Like other real estate companies, Evergrande has been hit by the pandemic, in addition to Beijing’s debt crackdown and new restrictions on home sales. As has been reported, the debt-laden shares of the company have lost over 80% of their value this year.

The fate of Evergrande, listed on the Hong Kong Stock Exchange, is unclear as the company is on the brink of default and Beijing is not stepping in to bail it out.

But the Shenzhen-based company has maneuvered to avoid some of its financial problems.

Evergrande made domestic interest payments to creditors as China’s central bank pumped money into the banking system, despite defaulting on its interest payment to offshore bondholders, Reuters reported. Meanwhile, Evergrande said it would sell a 20 percent stake in a regional bank to the local government in Shenyang for the equivalent of $ 1.55 billion, with the proceeds being used to settle debts with the lender. Finally, Evergrande engaged Houlihan Lokey and Admiralty Harbor Capital to jointly advise on the restructuring of the developer’s finances.

Evergrande is part of a sector that accounts for up to 28% of the Chinese economy, according to the Financial Time.
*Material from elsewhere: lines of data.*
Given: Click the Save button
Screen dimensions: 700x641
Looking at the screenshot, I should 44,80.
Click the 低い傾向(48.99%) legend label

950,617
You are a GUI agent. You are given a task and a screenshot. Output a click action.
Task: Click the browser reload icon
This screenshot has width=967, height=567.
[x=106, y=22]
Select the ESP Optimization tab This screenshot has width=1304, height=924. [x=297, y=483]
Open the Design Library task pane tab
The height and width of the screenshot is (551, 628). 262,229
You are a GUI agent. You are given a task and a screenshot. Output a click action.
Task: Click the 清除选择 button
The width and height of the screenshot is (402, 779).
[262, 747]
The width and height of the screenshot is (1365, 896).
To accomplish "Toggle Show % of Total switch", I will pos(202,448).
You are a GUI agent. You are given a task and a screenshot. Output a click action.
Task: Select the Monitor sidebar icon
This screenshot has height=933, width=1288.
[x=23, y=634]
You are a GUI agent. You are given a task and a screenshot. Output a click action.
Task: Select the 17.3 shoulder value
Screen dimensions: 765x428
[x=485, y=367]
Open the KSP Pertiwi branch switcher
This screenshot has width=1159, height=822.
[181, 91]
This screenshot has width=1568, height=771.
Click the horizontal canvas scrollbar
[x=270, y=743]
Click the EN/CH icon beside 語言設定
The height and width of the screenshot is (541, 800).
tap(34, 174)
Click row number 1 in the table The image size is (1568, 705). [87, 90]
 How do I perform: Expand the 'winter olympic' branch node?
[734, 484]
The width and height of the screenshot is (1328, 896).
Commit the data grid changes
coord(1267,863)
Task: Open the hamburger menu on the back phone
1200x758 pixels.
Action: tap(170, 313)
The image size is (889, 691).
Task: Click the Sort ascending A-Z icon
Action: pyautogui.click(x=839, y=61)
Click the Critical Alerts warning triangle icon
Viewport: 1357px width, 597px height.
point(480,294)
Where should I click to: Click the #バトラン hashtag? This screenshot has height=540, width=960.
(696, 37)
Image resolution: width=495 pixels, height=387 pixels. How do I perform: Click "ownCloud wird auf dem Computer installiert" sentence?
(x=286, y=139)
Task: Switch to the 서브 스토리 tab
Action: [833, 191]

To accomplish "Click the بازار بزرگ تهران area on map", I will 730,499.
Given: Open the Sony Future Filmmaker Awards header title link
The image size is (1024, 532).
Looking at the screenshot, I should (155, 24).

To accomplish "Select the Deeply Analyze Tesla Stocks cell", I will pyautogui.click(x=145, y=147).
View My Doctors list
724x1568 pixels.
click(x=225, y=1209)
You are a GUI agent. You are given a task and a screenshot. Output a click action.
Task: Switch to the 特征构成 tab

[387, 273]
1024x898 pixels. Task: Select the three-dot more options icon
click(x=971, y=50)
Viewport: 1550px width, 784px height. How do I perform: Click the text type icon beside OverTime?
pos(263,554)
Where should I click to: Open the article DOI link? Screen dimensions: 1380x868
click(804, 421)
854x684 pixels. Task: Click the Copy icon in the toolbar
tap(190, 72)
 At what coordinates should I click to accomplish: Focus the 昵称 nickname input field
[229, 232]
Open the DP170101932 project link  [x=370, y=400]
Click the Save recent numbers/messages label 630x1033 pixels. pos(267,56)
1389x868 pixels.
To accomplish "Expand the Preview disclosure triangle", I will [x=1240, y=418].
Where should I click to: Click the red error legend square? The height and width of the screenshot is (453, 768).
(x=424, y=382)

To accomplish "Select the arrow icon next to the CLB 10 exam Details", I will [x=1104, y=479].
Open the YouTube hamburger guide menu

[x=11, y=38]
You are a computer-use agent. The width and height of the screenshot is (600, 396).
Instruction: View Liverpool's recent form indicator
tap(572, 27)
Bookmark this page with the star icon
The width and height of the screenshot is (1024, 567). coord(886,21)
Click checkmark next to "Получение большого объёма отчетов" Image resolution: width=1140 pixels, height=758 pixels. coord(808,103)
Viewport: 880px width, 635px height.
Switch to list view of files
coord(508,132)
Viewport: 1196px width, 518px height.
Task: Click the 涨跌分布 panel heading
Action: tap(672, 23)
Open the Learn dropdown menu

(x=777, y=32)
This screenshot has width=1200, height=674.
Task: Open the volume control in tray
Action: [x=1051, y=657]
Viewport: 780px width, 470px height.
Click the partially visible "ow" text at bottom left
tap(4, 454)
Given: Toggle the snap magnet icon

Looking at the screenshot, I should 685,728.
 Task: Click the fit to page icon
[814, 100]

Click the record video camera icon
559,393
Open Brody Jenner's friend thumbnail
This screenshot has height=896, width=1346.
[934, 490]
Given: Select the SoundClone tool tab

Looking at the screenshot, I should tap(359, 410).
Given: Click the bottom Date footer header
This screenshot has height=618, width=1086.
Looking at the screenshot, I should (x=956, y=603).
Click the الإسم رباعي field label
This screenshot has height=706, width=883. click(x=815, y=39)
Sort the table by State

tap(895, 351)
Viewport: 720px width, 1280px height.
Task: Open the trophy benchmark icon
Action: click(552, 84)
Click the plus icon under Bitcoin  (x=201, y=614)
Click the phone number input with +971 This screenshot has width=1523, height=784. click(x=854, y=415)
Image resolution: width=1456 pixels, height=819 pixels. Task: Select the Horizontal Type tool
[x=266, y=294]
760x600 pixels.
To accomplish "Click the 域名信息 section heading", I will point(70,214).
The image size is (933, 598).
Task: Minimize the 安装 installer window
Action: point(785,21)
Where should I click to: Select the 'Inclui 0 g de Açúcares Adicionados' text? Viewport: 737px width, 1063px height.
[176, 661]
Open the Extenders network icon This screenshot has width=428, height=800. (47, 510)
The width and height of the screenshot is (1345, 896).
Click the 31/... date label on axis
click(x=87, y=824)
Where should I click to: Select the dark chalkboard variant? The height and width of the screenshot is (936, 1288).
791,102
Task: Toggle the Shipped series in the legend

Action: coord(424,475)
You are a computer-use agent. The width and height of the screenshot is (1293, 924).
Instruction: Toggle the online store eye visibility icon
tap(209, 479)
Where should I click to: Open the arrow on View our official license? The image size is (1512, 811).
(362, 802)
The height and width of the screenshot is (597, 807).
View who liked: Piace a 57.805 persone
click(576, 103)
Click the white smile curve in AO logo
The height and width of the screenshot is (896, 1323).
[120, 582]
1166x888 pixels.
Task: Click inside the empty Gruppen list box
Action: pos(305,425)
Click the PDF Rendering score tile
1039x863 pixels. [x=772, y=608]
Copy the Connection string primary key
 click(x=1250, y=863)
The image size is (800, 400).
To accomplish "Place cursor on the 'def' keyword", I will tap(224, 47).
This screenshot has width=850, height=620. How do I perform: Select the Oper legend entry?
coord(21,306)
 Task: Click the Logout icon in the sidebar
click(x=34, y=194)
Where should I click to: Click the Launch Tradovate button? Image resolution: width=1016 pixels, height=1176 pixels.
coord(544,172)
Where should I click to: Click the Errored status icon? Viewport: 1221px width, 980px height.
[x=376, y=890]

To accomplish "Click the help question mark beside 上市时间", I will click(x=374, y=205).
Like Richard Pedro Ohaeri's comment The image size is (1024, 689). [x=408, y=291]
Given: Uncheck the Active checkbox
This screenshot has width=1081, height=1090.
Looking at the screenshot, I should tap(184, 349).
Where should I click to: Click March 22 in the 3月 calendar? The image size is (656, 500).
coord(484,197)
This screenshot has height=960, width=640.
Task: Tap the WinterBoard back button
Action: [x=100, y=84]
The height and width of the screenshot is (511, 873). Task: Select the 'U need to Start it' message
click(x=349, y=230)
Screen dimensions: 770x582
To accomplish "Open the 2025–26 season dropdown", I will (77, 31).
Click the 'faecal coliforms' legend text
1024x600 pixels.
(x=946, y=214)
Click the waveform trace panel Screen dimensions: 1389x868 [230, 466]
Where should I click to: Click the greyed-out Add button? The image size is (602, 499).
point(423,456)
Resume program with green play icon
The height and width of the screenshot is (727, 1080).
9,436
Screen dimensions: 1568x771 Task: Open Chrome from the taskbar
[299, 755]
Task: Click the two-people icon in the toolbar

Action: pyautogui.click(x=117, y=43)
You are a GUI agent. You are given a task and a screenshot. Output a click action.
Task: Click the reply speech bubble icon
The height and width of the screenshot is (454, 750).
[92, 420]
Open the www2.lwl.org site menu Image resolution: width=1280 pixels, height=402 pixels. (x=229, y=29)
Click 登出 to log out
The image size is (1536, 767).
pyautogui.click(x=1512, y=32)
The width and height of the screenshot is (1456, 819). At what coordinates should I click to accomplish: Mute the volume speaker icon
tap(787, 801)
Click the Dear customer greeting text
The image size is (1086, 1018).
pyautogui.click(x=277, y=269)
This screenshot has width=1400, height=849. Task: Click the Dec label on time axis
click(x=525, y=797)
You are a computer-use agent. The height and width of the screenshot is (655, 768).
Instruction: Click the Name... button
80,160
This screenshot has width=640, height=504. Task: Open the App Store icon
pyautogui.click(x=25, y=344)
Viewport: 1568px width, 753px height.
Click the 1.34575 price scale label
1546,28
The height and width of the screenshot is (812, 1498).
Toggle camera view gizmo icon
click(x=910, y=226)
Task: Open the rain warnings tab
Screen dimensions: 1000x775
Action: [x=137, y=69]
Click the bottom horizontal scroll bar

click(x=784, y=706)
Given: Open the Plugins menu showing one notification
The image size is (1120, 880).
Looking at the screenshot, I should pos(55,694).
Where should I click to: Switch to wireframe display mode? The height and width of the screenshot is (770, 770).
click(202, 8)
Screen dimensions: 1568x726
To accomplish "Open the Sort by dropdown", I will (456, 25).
While real estate has been in a “bubble” for 15 years, cracks are starting to appear as a result of the government’s “crackdown on risky real estate developers,” said Sara Hsu, visiting researcher at Fudan University of Shanghai. “I think a lot of people are aware of the housing bubble in China, but it was not vulnerable because the government did not allow it.”

The problem is that with few other good assets to fund, “investors keep buying properties and prices keep going up,” added Hsu, an expert in Chinese fintech, economic development, informal finance and shadow banking. .

The potential collapse of Evergrande could lead to a slight increase in Asian real estate investment in the United States.

Alex Foshay, vice president and division head of international capital markets at Newmark, said that while his team has not seen capital flows from mainland China, there are real estate investors from Hong Kong who are looking “seriously in the United States”. is aimed at wealthy investors in Taiwan, a group of buyers “we’ve never seen before,” he added.

For example, at the end of August, Taiwanese company Skyline Group International acquired Glen Bell Way in Irvine, Calif. From LBA Realty for $ 159 million. Foshay secured the buyer of the three-building, 273,180-square-foot site that is best known for housing the headquarters of the Taco Bell fast food chain.

So what will happen to Evergrande?

Hsu thinks the government will intervene to avoid collapse and stabilize things.

The government is likely to force Evergrande to repay as much of its debt as possible, and [will] intervene at the last minute to consolidate obligations that could create systemic risk if not met, ”she said.

CBRE predicts that the Chinese company is likely to undergo restructuring and reorganization, according to a research note on Evergrande.

“Such restructuring will likely force lenders and investors, especially holders of foreign bonds, to reduce the debt owed to them,” the document said. “CBRE believes the most likely scenario is for the Chinese central government to extend domestic bank loan debt maturity and liquidity to selected developers who adhere to the three red lines policy. [which caps borrowing] to avoid a wider ripple effect on the economy and the real estate market.

“In the case of Evergrande, the divestiture of assets will be a viable strategy for the company to meet its short-term commitments.”